I only saw Alex Chilton perform once. It was in Pittsburgh, Pennsylvania in, perhaps 2001. He was small and very thin with black trousers and a brown coat. He played, what seemed to me—and I know a little about guitars but very little—a Gibson ES-150, the same as Charlie Christian. I don’t think it had that dramatic cut-away, but I can’t really recall. It had “jazz” written all over it. It was big, hollow-bodied and beautiful. I wanted it. I was shocked because I only imagined him playing fenders for some reason, but time had passed. He drank cola from a pint glass with a black straw, I couldn’t tell if there was something stronger in it, but to me he seemed sobered.

He played two Big Star songs: “Don’t Lie To Me,” and “In the Street,” neither of which I really cared for. He was touring for, I believe, a record called—in the U.K. at any rate—Loose Shoes and Tight Pussy—a very strange but alluring title, but alas, kind of silly. He was great, but of course he was, he was Alex Chilton, the one man besides my father who I told myself I would mourn in death.

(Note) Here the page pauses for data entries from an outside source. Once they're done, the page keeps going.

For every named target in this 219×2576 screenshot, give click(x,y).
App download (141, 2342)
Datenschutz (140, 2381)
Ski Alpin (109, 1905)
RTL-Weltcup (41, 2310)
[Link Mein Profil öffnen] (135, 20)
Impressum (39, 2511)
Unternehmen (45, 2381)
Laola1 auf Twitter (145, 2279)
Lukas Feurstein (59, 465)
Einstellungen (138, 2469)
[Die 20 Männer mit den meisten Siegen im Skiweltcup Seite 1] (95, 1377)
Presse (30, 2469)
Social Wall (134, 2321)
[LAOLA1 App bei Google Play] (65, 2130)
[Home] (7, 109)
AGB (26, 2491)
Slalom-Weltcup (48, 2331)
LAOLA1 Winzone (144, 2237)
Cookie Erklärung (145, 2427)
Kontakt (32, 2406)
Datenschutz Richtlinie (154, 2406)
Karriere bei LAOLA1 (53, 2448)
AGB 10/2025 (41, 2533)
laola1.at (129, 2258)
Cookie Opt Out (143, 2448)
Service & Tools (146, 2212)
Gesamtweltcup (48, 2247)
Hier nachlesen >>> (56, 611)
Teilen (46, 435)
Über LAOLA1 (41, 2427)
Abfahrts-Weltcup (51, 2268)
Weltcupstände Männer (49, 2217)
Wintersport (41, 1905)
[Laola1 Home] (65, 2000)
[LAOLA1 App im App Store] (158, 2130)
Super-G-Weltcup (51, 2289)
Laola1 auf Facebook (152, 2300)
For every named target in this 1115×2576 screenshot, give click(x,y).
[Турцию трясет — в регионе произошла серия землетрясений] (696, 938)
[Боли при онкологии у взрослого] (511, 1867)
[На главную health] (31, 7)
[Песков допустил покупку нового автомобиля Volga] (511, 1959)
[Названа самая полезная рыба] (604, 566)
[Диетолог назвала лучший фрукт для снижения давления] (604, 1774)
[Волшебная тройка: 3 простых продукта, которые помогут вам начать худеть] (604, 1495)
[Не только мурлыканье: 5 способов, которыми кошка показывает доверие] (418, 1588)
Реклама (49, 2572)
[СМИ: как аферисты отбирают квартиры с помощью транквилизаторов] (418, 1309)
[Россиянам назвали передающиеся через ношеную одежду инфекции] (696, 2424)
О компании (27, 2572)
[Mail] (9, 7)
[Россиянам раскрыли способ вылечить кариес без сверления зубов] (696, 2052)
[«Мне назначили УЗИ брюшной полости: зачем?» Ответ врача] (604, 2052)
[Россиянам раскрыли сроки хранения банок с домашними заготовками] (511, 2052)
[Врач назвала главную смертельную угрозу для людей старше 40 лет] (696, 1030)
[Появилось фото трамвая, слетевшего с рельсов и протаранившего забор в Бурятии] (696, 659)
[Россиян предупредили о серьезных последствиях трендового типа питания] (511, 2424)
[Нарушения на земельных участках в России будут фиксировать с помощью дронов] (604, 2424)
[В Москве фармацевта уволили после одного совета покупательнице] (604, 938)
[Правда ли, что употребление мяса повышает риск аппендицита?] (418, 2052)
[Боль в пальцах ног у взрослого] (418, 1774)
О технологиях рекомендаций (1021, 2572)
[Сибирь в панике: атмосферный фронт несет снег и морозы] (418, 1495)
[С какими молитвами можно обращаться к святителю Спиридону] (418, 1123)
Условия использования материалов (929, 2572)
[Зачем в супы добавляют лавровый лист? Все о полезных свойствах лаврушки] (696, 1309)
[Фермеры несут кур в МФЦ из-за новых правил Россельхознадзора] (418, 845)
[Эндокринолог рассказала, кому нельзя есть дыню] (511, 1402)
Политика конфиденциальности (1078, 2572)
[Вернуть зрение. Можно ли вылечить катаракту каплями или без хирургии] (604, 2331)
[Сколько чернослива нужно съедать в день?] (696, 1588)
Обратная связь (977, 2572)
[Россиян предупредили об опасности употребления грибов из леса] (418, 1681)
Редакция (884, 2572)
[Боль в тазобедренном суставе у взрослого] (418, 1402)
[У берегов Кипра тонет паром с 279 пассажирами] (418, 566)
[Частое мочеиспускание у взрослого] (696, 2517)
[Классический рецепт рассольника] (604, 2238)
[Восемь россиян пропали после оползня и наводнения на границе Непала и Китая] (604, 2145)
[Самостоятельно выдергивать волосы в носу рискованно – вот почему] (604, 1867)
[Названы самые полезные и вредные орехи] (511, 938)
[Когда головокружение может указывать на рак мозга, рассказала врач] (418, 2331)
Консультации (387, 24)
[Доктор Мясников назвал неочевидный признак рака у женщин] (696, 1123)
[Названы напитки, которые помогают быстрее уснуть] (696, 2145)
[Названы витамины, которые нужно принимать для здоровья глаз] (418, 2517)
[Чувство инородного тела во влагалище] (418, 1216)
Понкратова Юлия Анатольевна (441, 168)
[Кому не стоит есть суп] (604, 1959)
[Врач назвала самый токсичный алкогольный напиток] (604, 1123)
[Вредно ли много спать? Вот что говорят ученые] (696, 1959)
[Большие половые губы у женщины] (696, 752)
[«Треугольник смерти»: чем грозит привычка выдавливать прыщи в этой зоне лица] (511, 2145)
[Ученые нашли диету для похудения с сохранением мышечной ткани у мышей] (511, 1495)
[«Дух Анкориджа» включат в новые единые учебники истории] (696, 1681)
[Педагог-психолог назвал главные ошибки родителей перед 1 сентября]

I once recorded a version of “Blue Moon” from the third album. I always loved that song. Now I barely record music. I do here and there, but I don’t like I used to, not when I was obsessed. I tried my hand at Holocaust, but I couldn’t do the walk from C to Am or something like that, but “Blue Moon” was easy and I absolutely loved trying my hand at meeting Alex Chilton in his misery, but of course I was a miserable failure at it.

I, and I may be alone in this, always loved “O, Dana,” why, I only sort of know. It opened in a kind of chaos of guitar strings, trembling highs bleating from a place of normality—in fact the song is quite normal. But it always captured a kind of truth about men and their relationships with each other, even if in throwaway.

Like every song on that album, it sounds as if it was recorded surreptitiously by drunk fellows on stolen equipment with no lights, but in an intense, terrible moonlight. There is a lot of hard to follow mush-mouth lyrics, but he definitely begins with the bizarre, “I’d rather shoot a woman than a man.” And the second verse begins with the “I’m forevermore fighting with Steven, we do our (something like) goo, goo, koos.” But as I fought tooth and nail with every masculine friend I’ve had, I always thought in terms of this song—always wondering how Alex dealt with Chris Bell’s absence. Wondering if he cared, and particularly, if I should care.

But now I so selfishly, and so unsympathetically weep for myself, not for Alex. I hear “Feel” and I can only weep for that boy laying in a small bed with a disc forever playing—it wasn’t a record that night—and as it revolved, “Feel” came back on, awoke me like an alarm that said “here you are in a moment that you will never get back, a moment that like an origin you will remember, but you will never feel again.” I lay there crushed against someone else, never even thinking about the future, but the future is our burden, always sneaking up on us, fooling us, killing us.

I am guilty because I don’t mourn Alex Chilton, I only mourn my tiny self awaiting records that used to come in the mail, always brown and choked with smoke. Now, I await no records, and I listen and only think about those painful places in the past when I intensely cared for something so small as records coming in the mail, playing on the small stereo throughout the night, when I had something like currency greener than money—to talk of records with authority.

Now I can only remember what it felt like, and that remembrance brings tears, but they’re not for Alex, they’re for myself. But I wish he didn’t die and I didn’t have to weep over “Give me Another Chance.”

Still, and I mean this, Rest in Peace Alex Chilton. I wouldn’t have known myself without you.